By kind permission of David Whiting:
The Wardlow Mires Pottery and Food Festival is already in its seventh year! It feels like a fraction of that time ago when Geoff and Pat Fuller discussed with me their exciting idea of organising an annual, very personal showcase for good spirited pots to enrich and embellish our mealtimes, something they have been doing through their own work and famous pub for many years now.
The Fullers, thankfully, please themselves. This festival is not the result of committee policy or the dilution of easy inclusiveness. It is refreshingly selective and unashamedly autocratic, aesthetically a close reflection of the Fullers' own making and using ethos. So here we have a strong and cohesive range of traditional pots to peruse and take home and enjoy for many years to come.

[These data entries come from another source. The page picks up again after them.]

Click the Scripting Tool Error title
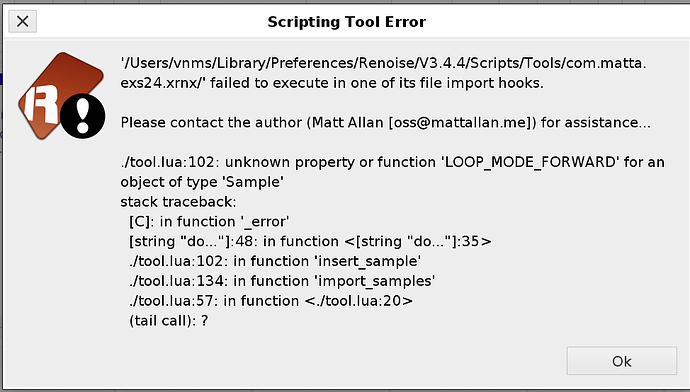 point(347,22)
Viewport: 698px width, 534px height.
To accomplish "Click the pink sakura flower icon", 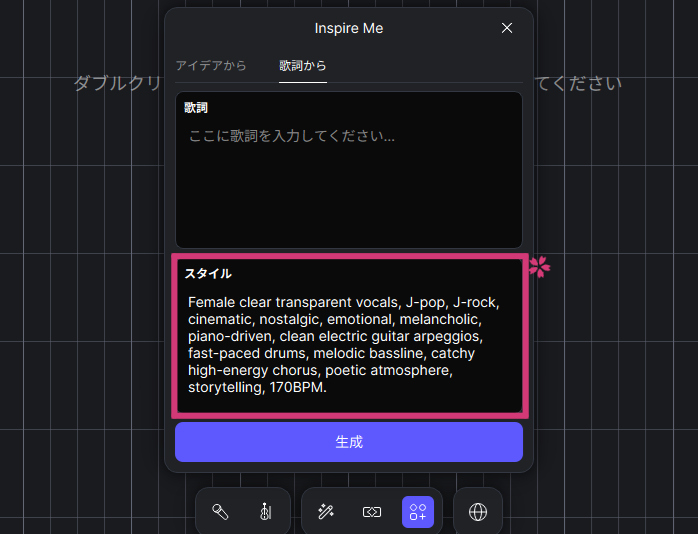I will [540, 266].
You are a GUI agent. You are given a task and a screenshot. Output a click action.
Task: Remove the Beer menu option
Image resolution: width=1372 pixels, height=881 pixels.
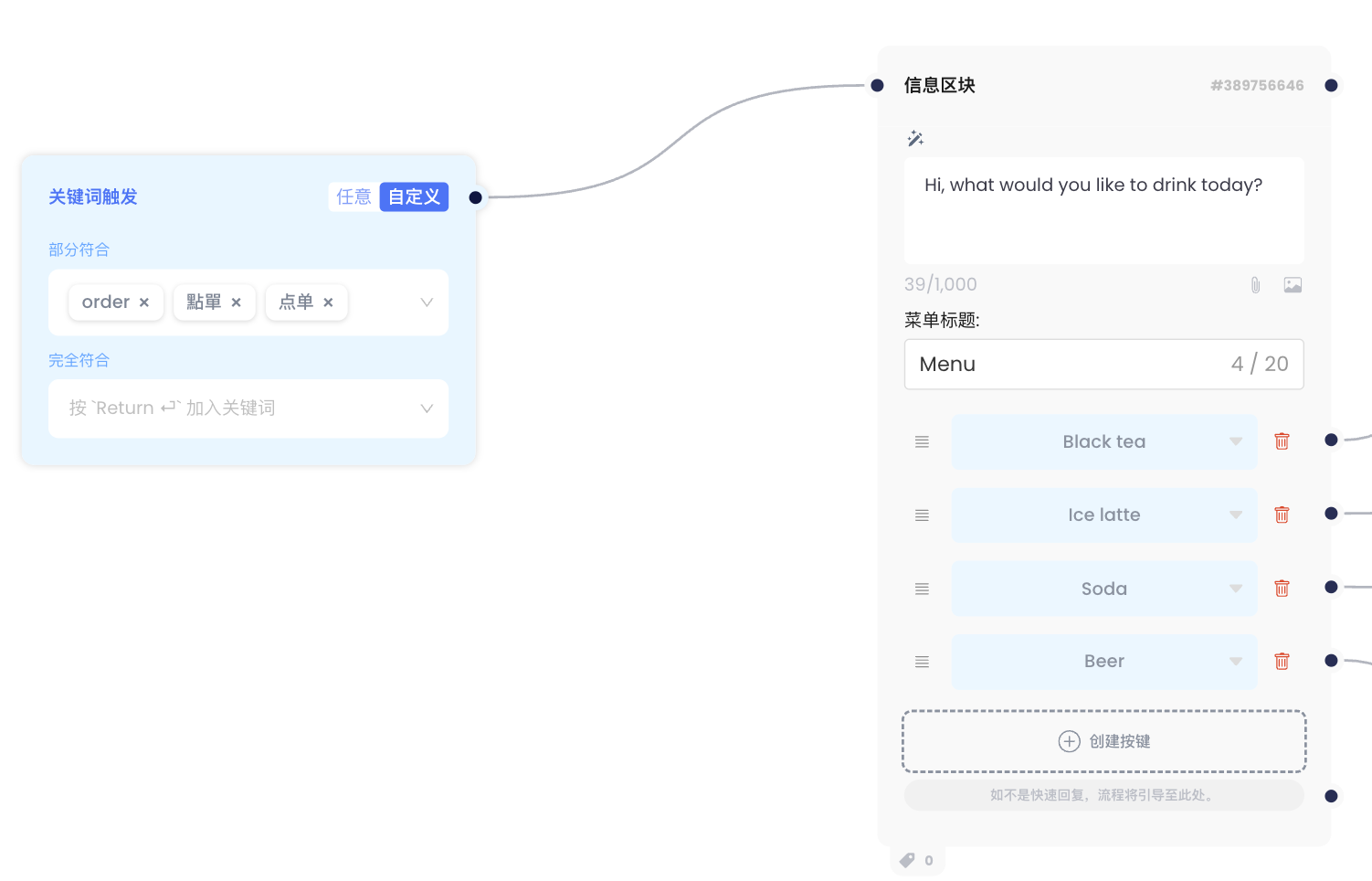tap(1282, 662)
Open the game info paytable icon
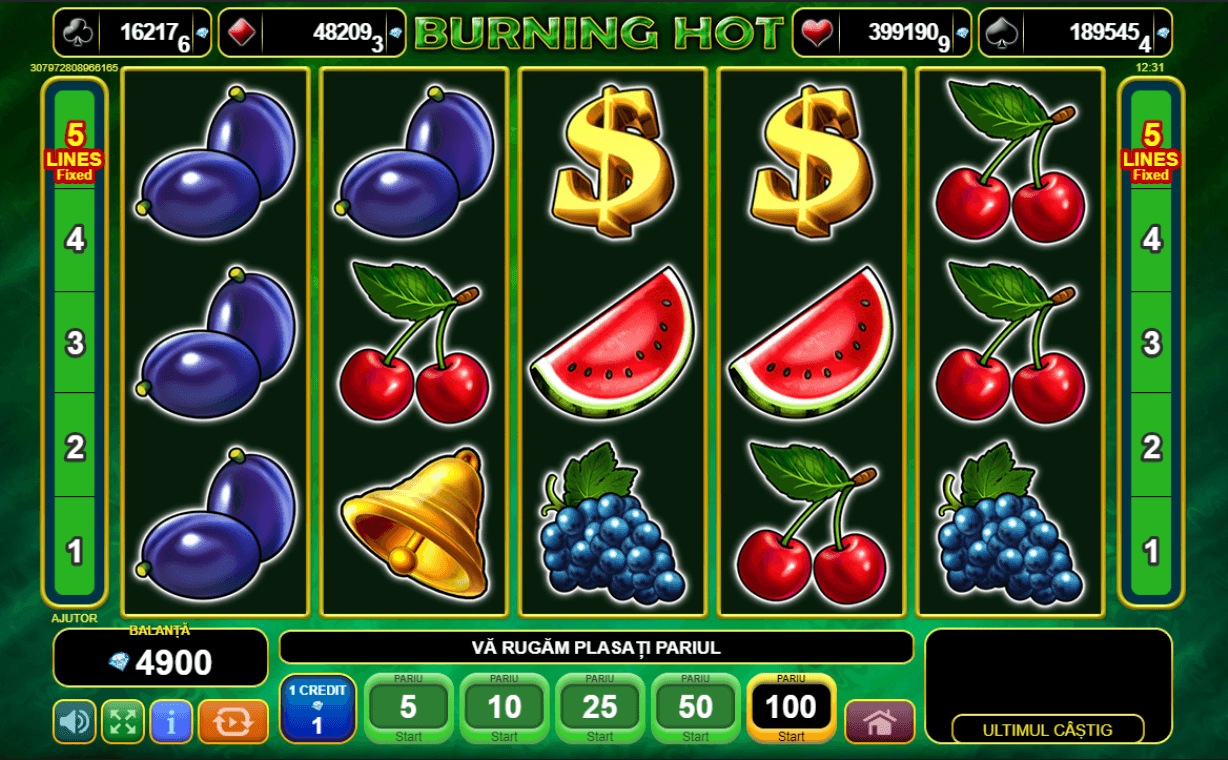 171,721
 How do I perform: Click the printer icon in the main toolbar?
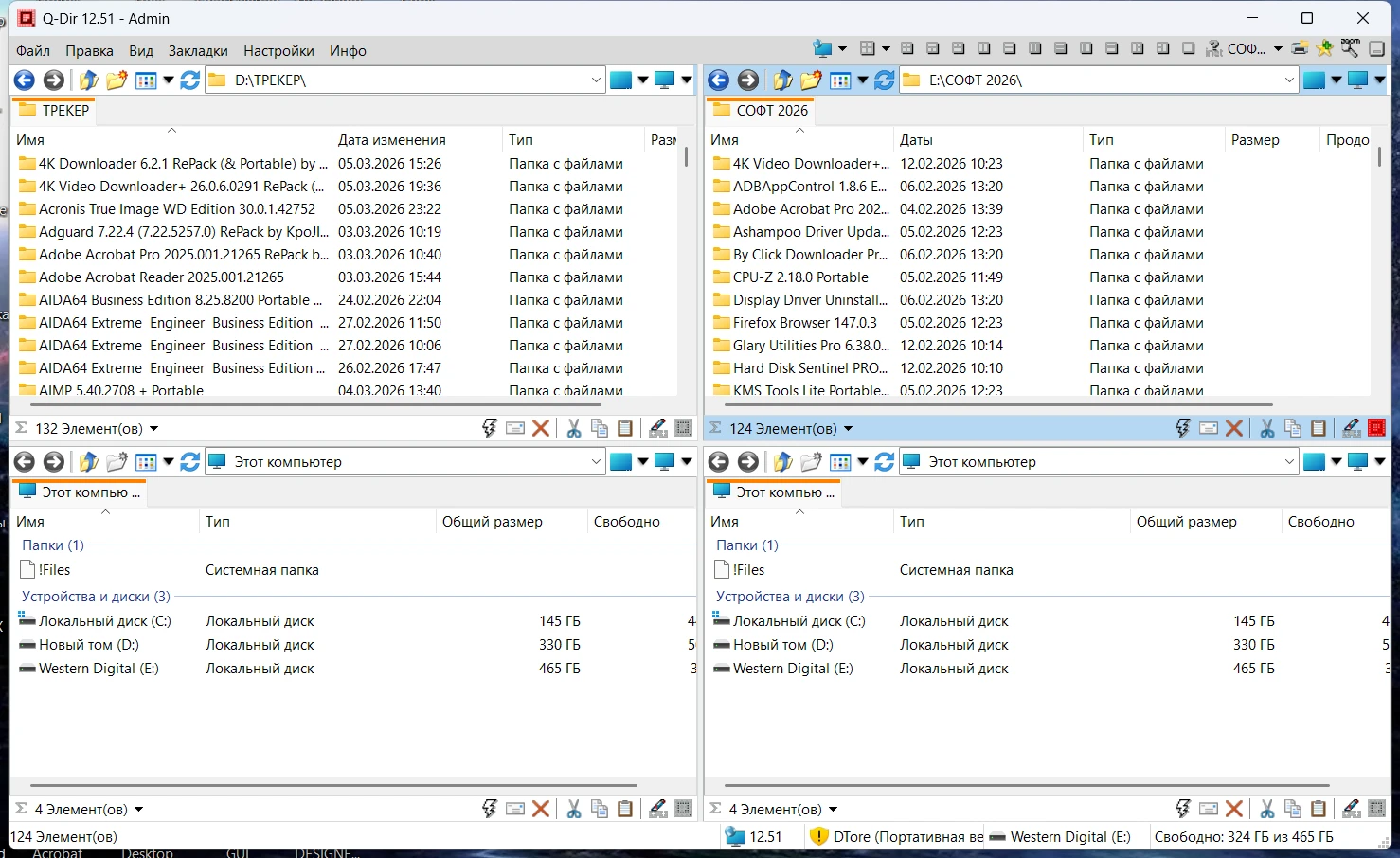pos(1300,48)
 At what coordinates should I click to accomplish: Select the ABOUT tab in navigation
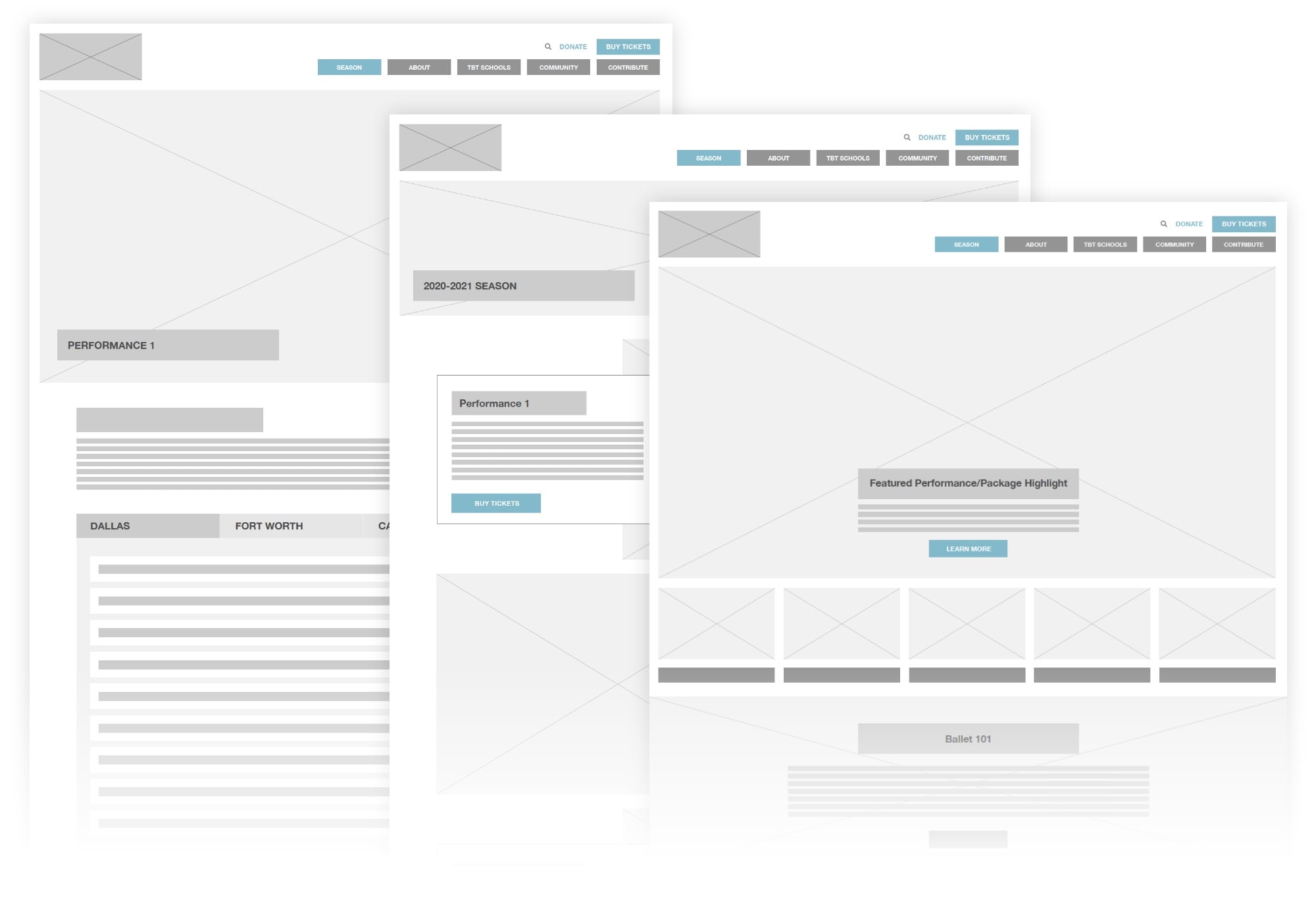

This festival has proved interesting for a number of reasons, not only for its very personal and intimate nature (though it is now a sizeable event), but because this is the place to see much work not often found elsewhere. Famous names rub shoulders with the lesser known. There is new as well as more established talent. Here are the kind of useful objects that will never, mercifully, be bought for investment, but because people want pots to beautify their houses and their eating times, a fitting frame for hospitality and for living.
There is so much to enjoy, from Sue Blatherwick’s vibrantly painted dishes and tiles and Mariam Cullum’s softly formed porcelain to Ben Dodd’s slip-covered and Nuka-glazed cups and dishes, and James Hake’s fluidly poured and splashed decoration on equally fluid shapes. From the newly founded Knighton Mills Pottery is Ian Morrison’s clean, well-designed and balanced salt glaze, and Clay College in Stoke, a very important initiative only established last year, is showing its wares for the first time.